Architecture¶

System Overview¶

The Nobel Prize Knowledge Graph is built as a multi-phase data pipeline that transforms raw Nobel Prize and publication data into an interactive, queryable knowledge graph.

flowchart TB
    subgraph Input["Input Data"]
        CSV[CSV Tables<br>757 laureates, 245K papers]
        JSON[JSON Files<br>2.3GB publication records]
    end

    subgraph Phase1["Phase 1: Data Foundation"]
        DL[data_loader.py<br>Load & Clean]
        CE[content_enricher.py<br>Enrich Content]
    end

    subgraph Phase2["Phase 2: Concept Extraction"]
        OA[openalex_enricher.py<br>API Enrichment]
        LLM[concept_extractor.py<br>LLM Extraction]
    end

    subgraph Phase34["Phase 3+4: Graph Construction"]
        GB[graph_builder.py<br>Build Knowledge Graph]
    end

    subgraph Phase5["Phase 5: Output"]
        VIZ[visualize.py<br>Interactive HTML]
        IA[insight_analyzer.py<br>Analysis Reports]
    end

    CSV --> DL
    JSON --> DL
    DL --> CE
    CE --> OA
    OA --> LLM
    LLM --> GB
    GB --> VIZ
    GB --> IA

    style Input fill:#fff3e0
    style Phase1 fill:#e3f2fd
    style Phase2 fill:#f3e5f5
    style Phase34 fill:#e8f5e9
    style Phase5 fill:#fce4ec

Data Flow¶

Phase-by-Phase Data Transformation¶

Phase	Input	Process	Output
1	CSV + JSONL	Load, decode abstracts, clean	`laureates.parquet`, `awards.parquet`, `publications.parquet`, `institutions.parquet`
1.5	`publications.parquet`	Semantic Scholar API, OA PDFs	Updated `publications.parquet` with enriched abstracts/fulltext
2a	`publications.parquet`	OpenAlex API	Updated `publications.parquet` with concepts/topics/fields
2b	`publications.parquet` + `awards.parquet`	GPT-4o-mini LLM	`llm_extraction_raw.json`, `concepts.parquet`
3+4	All Parquet + concepts	NetworkX graph construction	`knowledge_graph.json`, `nodes.json`, `edges.json`, `.graphml`
5	`knowledge_graph.json`	Pyvis + Plotly	`network.html`, `timeline.html`, `heatmap.html`
6	`knowledge_graph.json`	Graph analysis algorithms	`insight_report.md`, `insight_report.json`

Storage Formats¶

flowchart LR
    RAW[Raw Data] -->|CSV/JSON| PARQUET[Parquet Files]
    PARQUET --> KG[Knowledge Graph]
    KG -->|JSON| JSON_OUT[knowledge_graph.json]
    KG -->|GraphML| GRAPHML[knowledge_graph.graphml]
    KG -->|Separate| NODES[nodes.json + edges.json]
    KG -->|HTML| VIZ[Interactive Visualizations]

Core Design Decisions¶

1. Tiered Concept Extraction Strategy¶

Not all 245K papers receive the same treatment.

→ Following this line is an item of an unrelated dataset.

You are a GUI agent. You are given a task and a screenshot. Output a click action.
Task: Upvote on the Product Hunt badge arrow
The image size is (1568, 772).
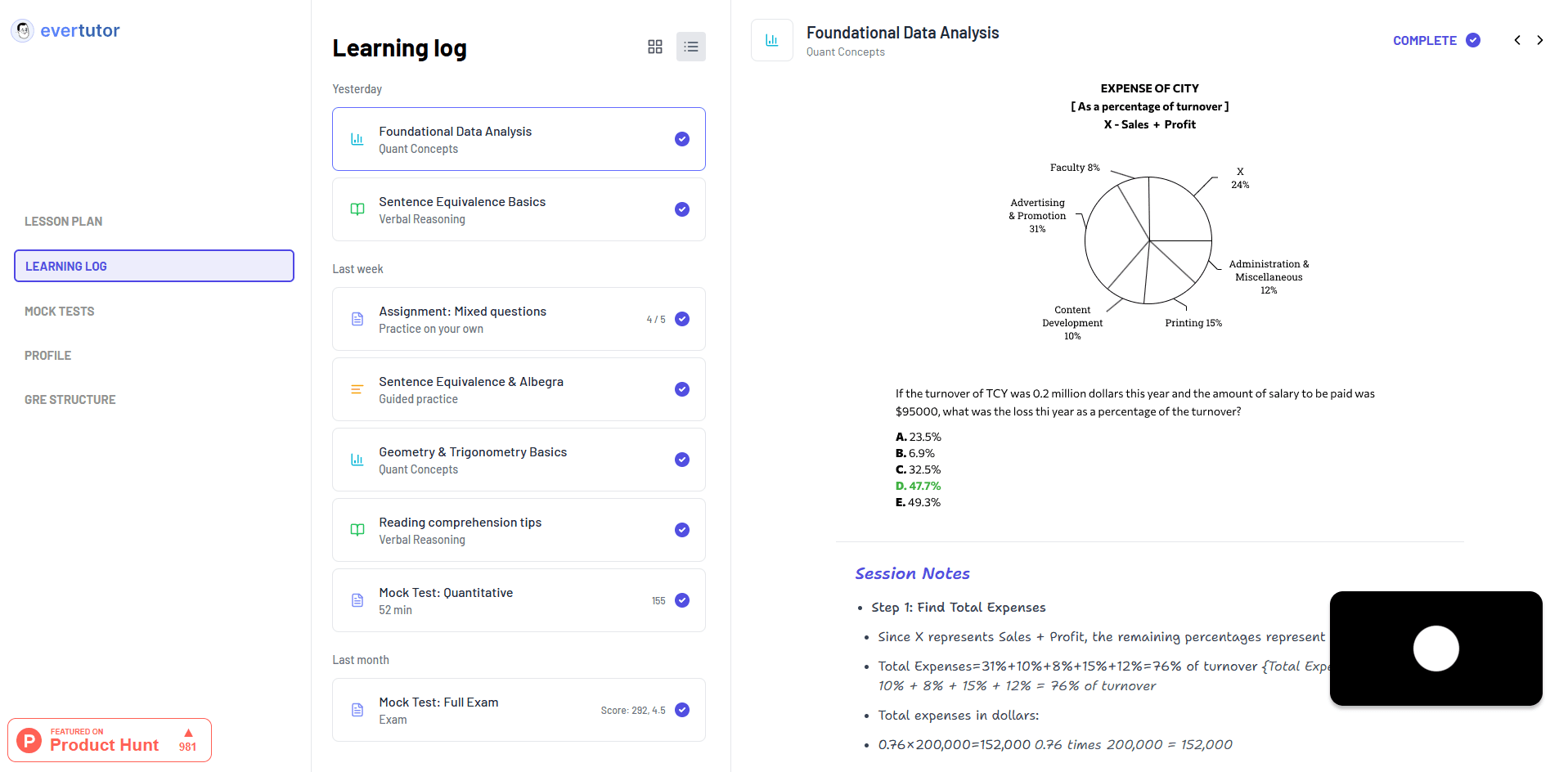click(x=188, y=733)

The system uses a three-tier approach to balance cost and quality:

Tier	Papers	Method	Cost
Tier 1	~1,000 award-related + top-cited	LLM deep extraction	High
Tier 2	~30,000 highly-cited	Keywords + OpenAlex concepts	Medium
Tier 3	Remaining	Keyword-only coarse tagging	Low

2. Sample Mode for Development¶

The pipeline supports a sample mode that processes only 5 representative laureates. This enables rapid iteration without processing the full 2.3GB dataset.

3. Aggressive Caching¶

All external API calls (OpenAlex, Semantic Scholar, Unpaywall) are cached to JSON files:

output/openalex_cache/          # OpenAlex work data
output/openalex_cache/fulltext/ # Full text from various sources
output/openalex_cache/semantic_scholar/  # S2 API responses
output/openalex_cache/unpaywall/         # Unpaywall OA links

4. Streaming Large Files¶

The 2.3GB publication_records.json is processed as line-delimited JSON (JSONL) with streaming reads, avoiding full file loading into memory.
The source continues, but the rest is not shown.